Winery Courtesy Anantara Palais Hansen Vienna

Inside the tasting room, sunlight glinted off barrels arranged with sculptural precision. The manager poured their signature Gemischter Satz. “Our vineyards sit on limestone and loess,” she said. “That minerality gives structure and freshness. We work biodynamically; no chemicals, just living soil. Vienna’s hills are alive, and we want our wines to taste like that.”

The wine, crisp, herbal, quietly complex, seemed very much like the city itself.

Fire and glass

In the creative Seventh District, where design ateliers share walls with antique shops, I stepped into a glowing glass studio run by master glassblower Robert Comploj. The furnace roared, lighting his face in shades of amber. A molten blob spun at the end of a steel rod, flickering like a creature unsure of its final form.

Robert Comploj Courtesy Anantara Palais Hansen Vienna
At Robert Comploj. Image courtesy: Anantara Palais Hansen Vienna

“Glass is like Vienna,” he said, turning the pipe as the blob changed shape. “It’s fragile, but strong.” He blew steadily, and the glowing mass expanded into something delicate and luminous. When it cooled, the finished piece was a swirl of smoke and fire.

A little later, after shaping a small paperweight flecked with midnight blue, my own beginner’s attempt at creating beauty from fire and sand, I returned to the Anantara Palais Hansen.
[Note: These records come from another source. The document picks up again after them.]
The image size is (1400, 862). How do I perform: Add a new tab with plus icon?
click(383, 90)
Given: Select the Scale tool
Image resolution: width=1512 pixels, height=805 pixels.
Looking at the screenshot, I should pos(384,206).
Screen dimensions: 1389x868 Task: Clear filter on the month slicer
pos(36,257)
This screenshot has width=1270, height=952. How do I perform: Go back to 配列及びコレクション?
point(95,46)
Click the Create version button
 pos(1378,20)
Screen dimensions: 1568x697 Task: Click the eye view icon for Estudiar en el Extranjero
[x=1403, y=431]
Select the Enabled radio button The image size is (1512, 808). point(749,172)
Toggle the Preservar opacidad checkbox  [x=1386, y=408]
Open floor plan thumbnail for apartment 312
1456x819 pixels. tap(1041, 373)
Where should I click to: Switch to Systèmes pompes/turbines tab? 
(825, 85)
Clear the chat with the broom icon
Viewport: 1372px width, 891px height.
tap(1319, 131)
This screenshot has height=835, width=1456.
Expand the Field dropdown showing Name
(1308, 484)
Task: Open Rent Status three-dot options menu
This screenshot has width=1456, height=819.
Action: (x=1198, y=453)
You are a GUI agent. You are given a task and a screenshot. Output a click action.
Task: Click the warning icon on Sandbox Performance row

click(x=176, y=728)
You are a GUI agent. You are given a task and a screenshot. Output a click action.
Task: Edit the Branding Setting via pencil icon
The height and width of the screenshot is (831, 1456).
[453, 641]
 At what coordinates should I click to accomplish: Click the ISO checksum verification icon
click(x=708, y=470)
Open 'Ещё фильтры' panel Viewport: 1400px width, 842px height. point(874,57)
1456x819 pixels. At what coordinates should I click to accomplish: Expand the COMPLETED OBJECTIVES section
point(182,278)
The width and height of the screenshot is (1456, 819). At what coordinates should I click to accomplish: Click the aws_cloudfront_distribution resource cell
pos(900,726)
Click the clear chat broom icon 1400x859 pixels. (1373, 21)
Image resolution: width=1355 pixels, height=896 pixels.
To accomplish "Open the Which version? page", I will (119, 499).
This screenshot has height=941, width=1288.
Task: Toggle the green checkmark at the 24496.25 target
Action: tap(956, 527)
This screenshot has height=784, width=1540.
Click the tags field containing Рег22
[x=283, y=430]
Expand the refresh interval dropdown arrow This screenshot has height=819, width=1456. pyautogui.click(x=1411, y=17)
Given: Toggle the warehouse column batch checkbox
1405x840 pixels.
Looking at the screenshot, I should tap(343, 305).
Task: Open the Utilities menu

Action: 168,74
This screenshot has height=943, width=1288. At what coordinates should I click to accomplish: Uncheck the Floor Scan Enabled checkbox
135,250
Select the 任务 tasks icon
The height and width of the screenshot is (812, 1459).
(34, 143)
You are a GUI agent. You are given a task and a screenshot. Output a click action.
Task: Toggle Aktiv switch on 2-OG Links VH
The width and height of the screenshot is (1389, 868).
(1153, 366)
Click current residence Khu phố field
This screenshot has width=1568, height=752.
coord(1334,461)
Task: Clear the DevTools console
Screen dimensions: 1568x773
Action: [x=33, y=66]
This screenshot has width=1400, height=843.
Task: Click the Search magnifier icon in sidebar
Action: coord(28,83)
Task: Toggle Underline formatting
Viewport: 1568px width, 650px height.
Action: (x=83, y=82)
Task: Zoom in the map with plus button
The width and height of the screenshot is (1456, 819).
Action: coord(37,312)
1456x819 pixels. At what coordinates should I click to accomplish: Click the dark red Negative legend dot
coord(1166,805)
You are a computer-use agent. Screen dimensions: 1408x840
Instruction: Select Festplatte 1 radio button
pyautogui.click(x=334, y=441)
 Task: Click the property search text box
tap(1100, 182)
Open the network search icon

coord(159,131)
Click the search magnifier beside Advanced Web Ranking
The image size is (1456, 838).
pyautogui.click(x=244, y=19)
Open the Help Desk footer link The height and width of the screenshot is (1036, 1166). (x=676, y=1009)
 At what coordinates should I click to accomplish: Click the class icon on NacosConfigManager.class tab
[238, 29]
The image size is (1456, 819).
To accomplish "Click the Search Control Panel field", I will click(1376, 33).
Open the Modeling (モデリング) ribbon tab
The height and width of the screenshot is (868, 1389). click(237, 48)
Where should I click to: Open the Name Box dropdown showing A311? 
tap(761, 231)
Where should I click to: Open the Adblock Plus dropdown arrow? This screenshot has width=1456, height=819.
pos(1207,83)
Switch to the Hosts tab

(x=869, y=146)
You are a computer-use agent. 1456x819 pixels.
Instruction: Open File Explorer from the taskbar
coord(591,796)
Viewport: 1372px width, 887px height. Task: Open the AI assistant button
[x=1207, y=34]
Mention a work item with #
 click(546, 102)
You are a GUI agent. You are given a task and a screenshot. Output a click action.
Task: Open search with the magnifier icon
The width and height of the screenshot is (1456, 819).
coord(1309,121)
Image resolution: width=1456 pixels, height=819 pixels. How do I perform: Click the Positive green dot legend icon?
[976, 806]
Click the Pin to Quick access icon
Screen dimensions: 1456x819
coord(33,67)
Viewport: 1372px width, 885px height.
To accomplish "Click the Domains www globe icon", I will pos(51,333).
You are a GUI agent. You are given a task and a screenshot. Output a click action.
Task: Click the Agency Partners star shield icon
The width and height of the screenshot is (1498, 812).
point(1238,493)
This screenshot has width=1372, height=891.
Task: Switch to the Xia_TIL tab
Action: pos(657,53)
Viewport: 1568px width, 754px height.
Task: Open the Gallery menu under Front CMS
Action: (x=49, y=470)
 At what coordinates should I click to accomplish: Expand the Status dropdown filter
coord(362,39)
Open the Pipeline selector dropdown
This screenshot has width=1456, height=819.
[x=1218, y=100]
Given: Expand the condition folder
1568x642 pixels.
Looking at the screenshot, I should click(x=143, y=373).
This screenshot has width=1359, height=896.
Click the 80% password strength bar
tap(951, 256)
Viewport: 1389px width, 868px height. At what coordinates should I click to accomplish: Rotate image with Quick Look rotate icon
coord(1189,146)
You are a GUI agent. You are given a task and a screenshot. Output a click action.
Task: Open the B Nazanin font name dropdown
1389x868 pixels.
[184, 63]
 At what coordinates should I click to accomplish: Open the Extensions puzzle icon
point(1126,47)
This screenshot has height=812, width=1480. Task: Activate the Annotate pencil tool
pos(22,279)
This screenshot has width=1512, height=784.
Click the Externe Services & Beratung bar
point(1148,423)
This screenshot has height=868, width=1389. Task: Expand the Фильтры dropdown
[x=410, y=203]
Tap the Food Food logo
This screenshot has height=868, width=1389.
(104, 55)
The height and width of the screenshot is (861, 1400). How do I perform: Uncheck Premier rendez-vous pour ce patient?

The experience of crafting something by hand made the hotel’s emphasis on heritage and meticulous detail feel vivid.

A culinary interlude

Dinner at EDVARD, the hotel’s Michelin-starred restaurant, carried the city’s philosophy of refinement into its plates. Chef Paul Gamauf described his approach simply: “Austria’s finest ingredients are our roots, but the technique is global. We want every dish to feel precise, modern, and meaningful.”

Anantara Edvard Courtesy Anantara
Edvard

Char with fennel pollen, veal touched with black garlic, and an elderflower dessert that tasted like early spring arrived as quiet, thoughtful compositions, each a balance of tradition and invention.

“Our goal,” Gamauf said, “is to offer an international fine dining experience that is thoughtful, innovative, and deeply connected to the stories behind the ingredients.”

Outside, as evening softened the façades to a rose-gold glow, my guide Barbara Vrdlovec gestured toward a sleek gallery set inside a restored bank. “This is how Vienna evolves,” she said. “It doesn’t erase the past; it layers over it.”

Fiaker Courtesy Anantara Palais Hansen Vienna

Later, I climbed into a fiaker, Vienna’s traditional horse-drawn carriage, and let the clip-clop echo through narrow lanes. The air smelled faintly of roasted chestnuts as the carriage swept past the State Opera.

As I looked at the gorgeous architecture silhouetted against the sky, I realised that in Vienna, luxury isn’t loud. It’s the quiet certainty of craft perfected over centuries, and the way the city invites you to slow down long enough to feel it.